Challenge A –
Restate the block of the code excerpt that opens with "StatusCode FastCaloSimCaloTransportation::initialize()" as a short list, keeping its main facts.

[start Source extract]

FastCaloSimCaloTransportation::FastCaloSimCaloTransportation(const std::string& t, const std::string& n, const IInterface* p)
  : base_class(t,n,p)
{
 
}
 
StatusCode FastCaloSimCaloTransportation::initialize()
{
  ATH_MSG_INFO( "Initializing FastCaloSimCaloTransportation" );
 
  // Get TimedExtrapolator
  if(!m_extrapolator.empty()){
      ATH_CHECK(m_extrapolator.retrieve());
      ATH_MSG_INFO("Extrapolator retrieved "<< m_extrapolator);
  }
 
  return StatusCode::SUCCESS;
 
}
 
 
StatusCode FastCaloSimCaloTransportation::finalize(){
  ATH_MSG_INFO( "Finalizing FastCaloSimCaloTransportation" );
  return StatusCode::SUCCESS;
}
 
 
std::vector<G4FieldTrack> FastCaloSimCaloTransportation::transport(const TFCSTruthState* truth, bool forceNeutral) const{
  // Start calo extrapolation
  ATH_MSG_DEBUG ("[ fastCaloSim transport ] processing particle "<<truth->pdgid() );
 
  auto hitVector = std::make_unique<std::vector<Trk::HitInfo>>();
 
  int     pdgId    = truth->pdgid();
  double  charge   = HepPDT::ParticleID(pdgId).charge();
  if (forceNeutral) charge   = 0.;
 
  // particle Hypothesis for the extrapolation
  Trk::ParticleHypothesis pHypothesis = m_pdgToParticleHypothesis.convert(pdgId, charge);
 
  ATH_MSG_DEBUG ("particle hypothesis "<< pHypothesis);
 
  // geantinos not handled by PdgToParticleHypothesis - fix there
  if (pdgId == 999) pHypothesis = Trk::geantino;
 
  Amg::Vector3D pos = Amg::Vector3D(truth->vertex().X(), truth->vertex().Y(), truth->vertex().Z());
 
  Amg::Vector3D mom(truth->X(), truth->Y(), truth->Z());
 
  ATH_MSG_DEBUG( "[ fastCaloSim transport ] x from position eta="<<pos.eta()<<" phi="<<pos.phi()<<" d="<<pos.mag()<<" pT="<<mom.perp() );
 
  // input parameters : curvilinear parameters
  Trk::CurvilinearParameters inputPar(pos,mom,charge);
 
  double freepath = -1.;
  double tDec = freepath > 0. ? freepath : -1.;
  int decayProc = 0;
  
  Trk::TimeLimit timeLim(tDec, 0., decayProc);       
  Trk::PathLimit pathLim(-1., 0);
  Trk::GeometrySignature nextGeoID=Trk::Calo;
 
  // first extrapolation to reach the ID boundary
  ATH_MSG_DEBUG( "[ fastCaloSim transport ] before calo entrance ");
 
  // get CaloEntrance if not done already
  if(!m_caloEntrance.get()){
    m_caloEntrance.set(m_extrapolator->trackingGeometry()->trackingVolume(m_caloEntranceName));
    if(!m_caloEntrance.get())

[end Source extract]

Challenge B –
Rewrite as a JSON list of strings the part of the listing below that opens with the line containing "Where should I click to: Click the TravelSCQM" and closes with the line containing "pyautogui.click(x=54, y=207)", one string per line, with blank lines left out.

[start Exercise data]

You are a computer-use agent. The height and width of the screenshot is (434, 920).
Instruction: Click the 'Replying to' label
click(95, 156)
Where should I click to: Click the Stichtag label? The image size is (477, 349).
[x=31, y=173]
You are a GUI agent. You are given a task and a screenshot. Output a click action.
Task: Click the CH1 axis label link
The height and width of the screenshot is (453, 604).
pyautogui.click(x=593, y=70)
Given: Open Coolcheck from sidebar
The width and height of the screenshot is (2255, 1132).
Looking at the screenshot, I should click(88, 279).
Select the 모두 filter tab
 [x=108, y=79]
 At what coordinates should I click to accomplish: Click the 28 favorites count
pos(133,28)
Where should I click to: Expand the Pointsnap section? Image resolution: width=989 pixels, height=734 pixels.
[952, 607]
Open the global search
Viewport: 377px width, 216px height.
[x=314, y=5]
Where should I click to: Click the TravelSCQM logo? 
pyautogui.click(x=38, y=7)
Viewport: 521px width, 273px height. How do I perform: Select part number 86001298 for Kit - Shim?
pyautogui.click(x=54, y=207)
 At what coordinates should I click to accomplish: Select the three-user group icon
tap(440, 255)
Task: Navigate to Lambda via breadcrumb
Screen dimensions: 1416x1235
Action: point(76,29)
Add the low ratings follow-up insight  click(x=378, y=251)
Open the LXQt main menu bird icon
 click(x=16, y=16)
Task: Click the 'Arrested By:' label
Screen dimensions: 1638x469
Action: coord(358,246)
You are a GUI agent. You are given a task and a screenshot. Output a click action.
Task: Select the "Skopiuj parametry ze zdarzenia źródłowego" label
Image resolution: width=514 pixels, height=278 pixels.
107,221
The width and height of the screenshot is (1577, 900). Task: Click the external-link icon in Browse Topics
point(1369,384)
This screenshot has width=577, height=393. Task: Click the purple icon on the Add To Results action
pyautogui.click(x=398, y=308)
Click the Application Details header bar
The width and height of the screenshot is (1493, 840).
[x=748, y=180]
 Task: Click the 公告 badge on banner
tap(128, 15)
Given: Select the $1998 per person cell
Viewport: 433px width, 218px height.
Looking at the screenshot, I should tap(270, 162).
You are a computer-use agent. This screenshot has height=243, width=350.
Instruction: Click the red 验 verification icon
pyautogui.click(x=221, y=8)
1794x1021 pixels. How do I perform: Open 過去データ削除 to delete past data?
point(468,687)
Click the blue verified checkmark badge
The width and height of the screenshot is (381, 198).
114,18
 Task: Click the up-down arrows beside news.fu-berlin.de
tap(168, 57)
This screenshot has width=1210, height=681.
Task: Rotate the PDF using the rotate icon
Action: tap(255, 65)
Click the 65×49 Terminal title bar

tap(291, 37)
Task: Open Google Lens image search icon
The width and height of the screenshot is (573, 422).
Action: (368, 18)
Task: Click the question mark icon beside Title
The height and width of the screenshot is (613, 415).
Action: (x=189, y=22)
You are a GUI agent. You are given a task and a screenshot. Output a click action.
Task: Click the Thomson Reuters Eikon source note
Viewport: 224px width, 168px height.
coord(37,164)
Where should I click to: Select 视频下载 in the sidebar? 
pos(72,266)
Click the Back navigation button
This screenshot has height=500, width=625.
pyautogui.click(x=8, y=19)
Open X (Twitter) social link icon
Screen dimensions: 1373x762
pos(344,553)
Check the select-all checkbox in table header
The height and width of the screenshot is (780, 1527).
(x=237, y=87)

[end Exercise data]

Worked answer A –
- Logs the info message "Initializing FastCaloSimCaloTransportation".
- If m_extrapolator is not empty, retrieves it under ATH_CHECK and logs "Extrapolator retrieved" followed by the extrapolator.
- Returns StatusCode::SUCCESS.

Worked answer B –
[
  "Where should I click to: Click the TravelSCQM logo? ",
  "pyautogui.click(x=38, y=7)",
  "Viewport: 521px width, 273px height. How do I perform: Select part number 86001298 for Kit - Shim?",
  "pyautogui.click(x=54, y=207)"
]